The album’s beginnings were back in pre-pandemic 2019 when Delmhorst recognised the underlying anxiety that sat in the background of the freshly composed opening song, ‘Wind’s Gonna Find Away’. Its first line ultimately providing the album with its title along with reflecting the album’s theme of connecting to the beauty in the world at difficult times.
As you might expect from personal soothing experiences, immersing yourself in nature is a recurring lyrical motif whether that’s the melting snows in ‘Call Off The Dogs’ or the sounds of owls and sparrows on ‘Bless Your Little Heart’. Observation of personal behaviour is also used as a way to help calm the soul on tracks like ‘Nothing ’bout Nothing’ and ‘Secret Girl’. Often the meaning in these songs is slightly mysterious and leaves the listener to draw their own interpretation.
Most of the songs are composed by Delmhorst, sometimes with trusted collaborators. The exception being her cover of Rickie Lee Jones’ ‘The Horses’ which perfectly captures the two earlier mentioned approaches using natural imagery and relationships but in an even more mystical manner.
Musically, the album presents as a lush and relaxing mood as she draws on friends made along the way in her extensive career. They fall broadly into two categories with a chorus of backing vocalists used to adorn the work of a competent bunch of multi-instrumentalists playing on everything from the harp to the trombone. It’s clear that her early background as a student of classical cello and her wider musical tastes have influenced the arrangement of these songs. The net result being the creation of a languid and listenable record without cluttering the music with overblown solos.

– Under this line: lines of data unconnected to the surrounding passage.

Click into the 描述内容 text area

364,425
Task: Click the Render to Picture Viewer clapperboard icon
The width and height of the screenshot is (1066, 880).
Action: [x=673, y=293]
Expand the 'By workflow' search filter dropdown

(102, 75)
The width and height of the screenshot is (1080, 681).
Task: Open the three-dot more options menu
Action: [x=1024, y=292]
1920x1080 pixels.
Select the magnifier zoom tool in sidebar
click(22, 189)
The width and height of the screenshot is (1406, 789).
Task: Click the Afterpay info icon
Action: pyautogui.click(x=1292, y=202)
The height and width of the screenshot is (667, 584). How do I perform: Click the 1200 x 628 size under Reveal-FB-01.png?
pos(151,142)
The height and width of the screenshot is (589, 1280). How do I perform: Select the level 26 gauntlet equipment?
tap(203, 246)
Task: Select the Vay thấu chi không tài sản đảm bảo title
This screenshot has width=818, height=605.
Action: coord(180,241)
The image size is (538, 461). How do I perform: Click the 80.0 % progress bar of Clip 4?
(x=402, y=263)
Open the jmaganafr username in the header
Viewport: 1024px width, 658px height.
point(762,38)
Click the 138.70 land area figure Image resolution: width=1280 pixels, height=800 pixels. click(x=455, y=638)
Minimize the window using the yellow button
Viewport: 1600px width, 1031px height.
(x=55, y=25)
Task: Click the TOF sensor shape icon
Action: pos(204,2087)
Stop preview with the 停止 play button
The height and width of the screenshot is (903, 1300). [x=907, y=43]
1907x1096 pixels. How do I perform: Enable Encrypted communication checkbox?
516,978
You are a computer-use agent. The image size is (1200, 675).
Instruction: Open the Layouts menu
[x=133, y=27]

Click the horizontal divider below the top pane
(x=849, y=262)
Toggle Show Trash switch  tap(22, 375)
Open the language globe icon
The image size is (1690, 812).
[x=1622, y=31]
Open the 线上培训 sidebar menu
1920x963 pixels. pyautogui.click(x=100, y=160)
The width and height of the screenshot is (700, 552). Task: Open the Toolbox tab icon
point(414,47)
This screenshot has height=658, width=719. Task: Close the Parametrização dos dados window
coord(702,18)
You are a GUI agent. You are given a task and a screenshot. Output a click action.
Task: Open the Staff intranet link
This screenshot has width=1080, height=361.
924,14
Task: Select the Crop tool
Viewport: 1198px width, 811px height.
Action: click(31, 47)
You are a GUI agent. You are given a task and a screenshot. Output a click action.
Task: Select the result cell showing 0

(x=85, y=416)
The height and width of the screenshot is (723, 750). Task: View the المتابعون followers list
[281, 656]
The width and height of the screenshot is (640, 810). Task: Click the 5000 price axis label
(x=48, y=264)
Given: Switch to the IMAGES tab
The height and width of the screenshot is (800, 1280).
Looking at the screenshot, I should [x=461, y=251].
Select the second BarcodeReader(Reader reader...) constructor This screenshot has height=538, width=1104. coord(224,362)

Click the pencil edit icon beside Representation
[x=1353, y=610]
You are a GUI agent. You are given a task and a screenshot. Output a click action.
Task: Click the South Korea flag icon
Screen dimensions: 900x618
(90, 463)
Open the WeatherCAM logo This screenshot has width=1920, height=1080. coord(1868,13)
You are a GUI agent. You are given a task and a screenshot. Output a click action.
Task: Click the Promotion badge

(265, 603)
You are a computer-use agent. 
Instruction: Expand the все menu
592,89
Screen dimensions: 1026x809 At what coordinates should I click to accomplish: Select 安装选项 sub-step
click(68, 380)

This is neither an album of ‘boy meets girl’ songs nor the storytelling approach that some other singer songwriters favour. Its approach to lyrics, melody and arrangement have a good level of sophistication that will suit those who like an album whose meaning grows with each listen. Indeed, those patient listeners will find that there’s a soothing depth to ‘Long Day In The Milky Way’ that perfectly fits the strange times of 2020.